Sevgili, yatıştırıcı, sağlıklı, yenilenme saatleri – üç yıllık felçten, savaşın uzun gerginliğinden, yaralarından ve ölümünden sonra.
….
Kim bilir, (hayalimde, hırsımda var) ama şimdi ilerleyen sayfalarda güneş ışınları, çimen veya mısır kokusu, kuş sesi, geceleyin yıldızların parıltısı veya düşen kar taneleri sıcak bir şehir evinin sakinlerine veya yorgun işçi veya işçi kadına ya da – hasta odasında veya hapishanede olabilir – ateşli bir ağız veya gizli nabız için serinletici bir esinti veya Doğanın aroması olarak hizmet edebilir.

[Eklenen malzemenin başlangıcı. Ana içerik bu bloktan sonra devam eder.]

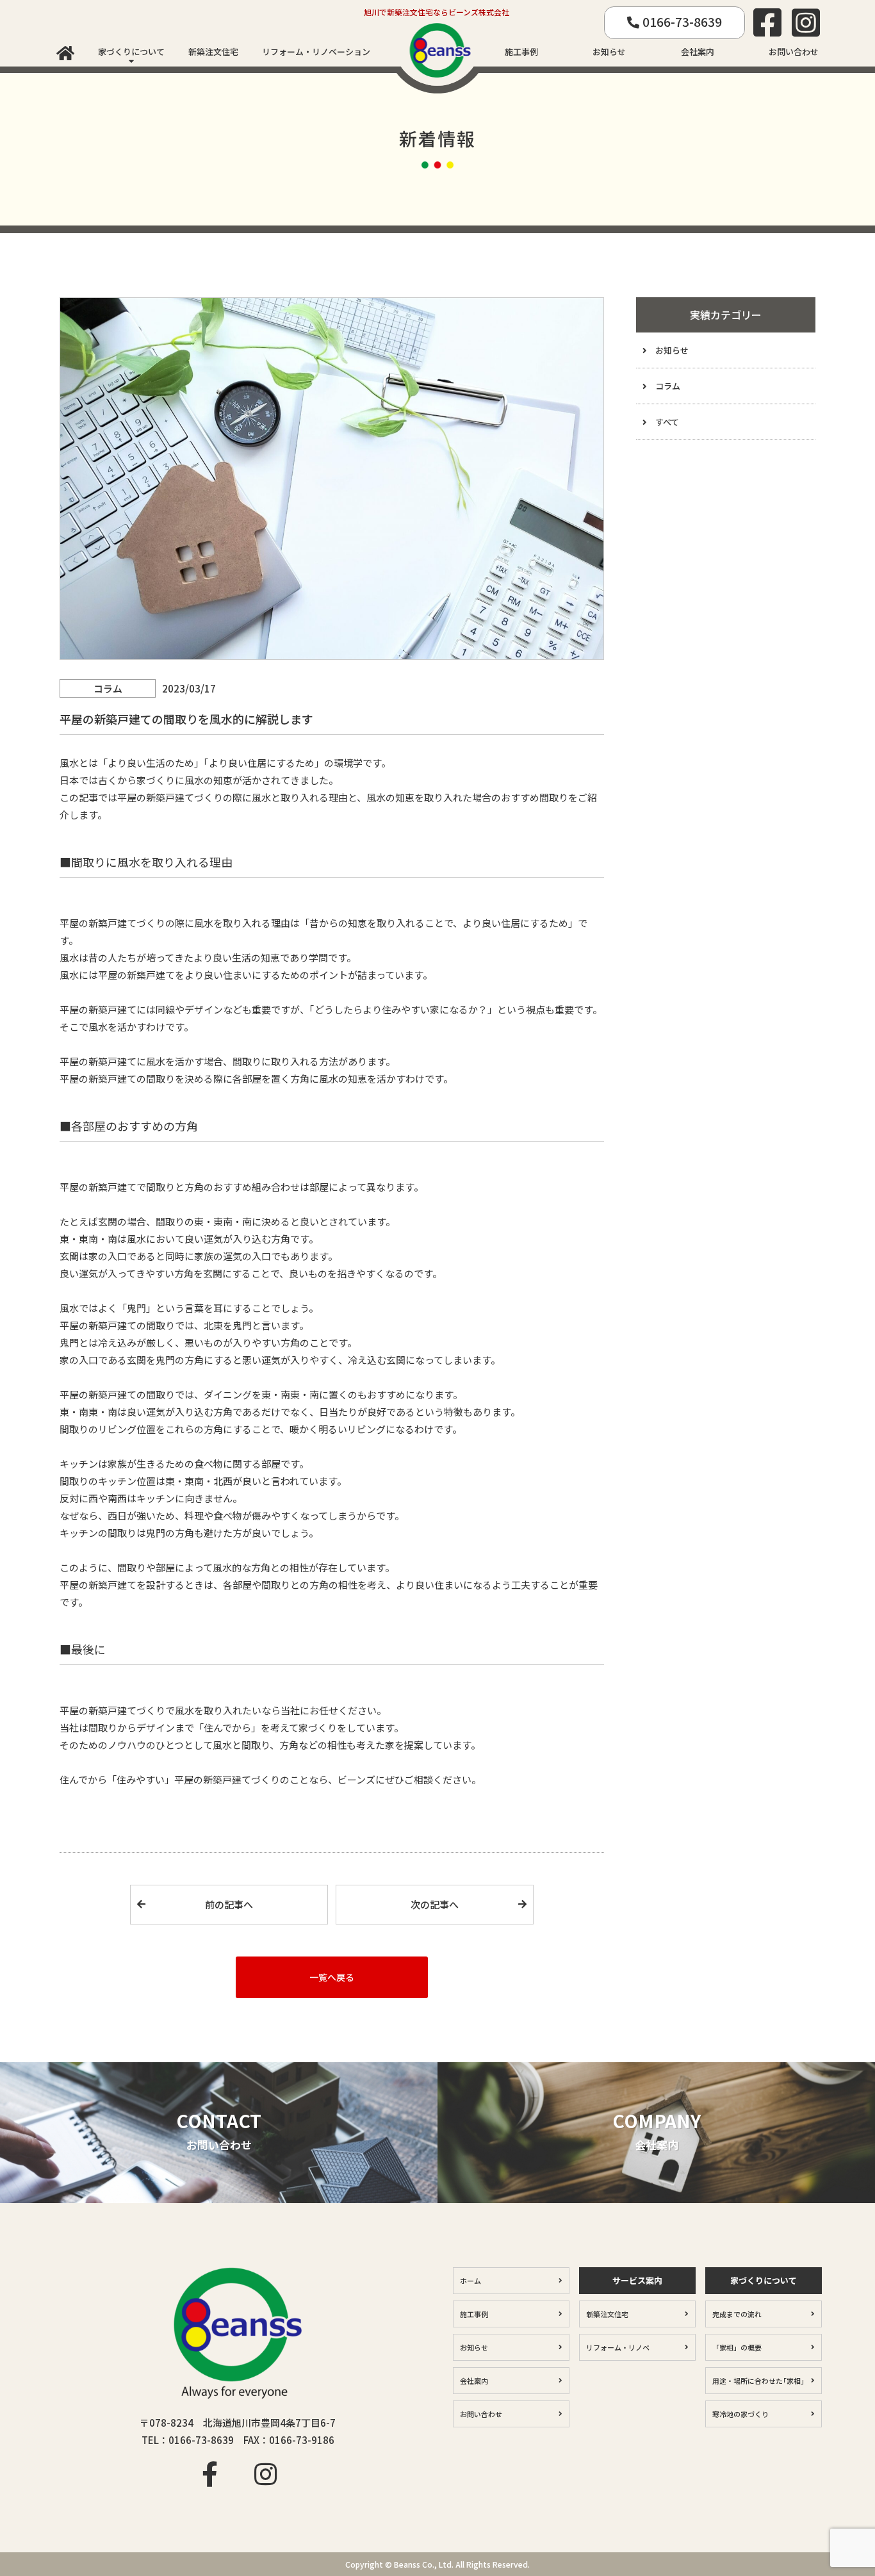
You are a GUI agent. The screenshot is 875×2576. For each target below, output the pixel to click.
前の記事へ (229, 1904)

Walt Whitman / Düzyazı İşleri / Numune Günleri /
103. Üzerine Girilen Yeni Temalar

Bir yaşamın katmanları en kabuktan çekirdeğe kadar iner. İş, siyaset, şenlik, aşk ve benzerleri… Her biri en dıştan içeri doğru anlam yükler insanlığımıza. Ama hangi anlam daha değerlidir; bunu zamanla idrak ederiz. İnsana göre değişen duygular, düşünceler, tutkular ne kadar yaşansa da bir gün tükenecek. Ya sağlık bozulduğu ya zaman çok sert estiği için; ama en sonunda bitecek. İşte o vakit kendi başımıza kaldığımızda kendi kendimize şaşkın ve çaresiz fısıldayacağız: Ne verdi bunlar sana, ne kaldı hayatından geriye? Cevabını kimse duymadan sessizce yine kendimiz vereceğiz: Bilmem. Anlamadım. Galiba yeterli değildi hiçbiri… Ve herkes cevabı, kendi hakikatini bulduğu kadar verecek. 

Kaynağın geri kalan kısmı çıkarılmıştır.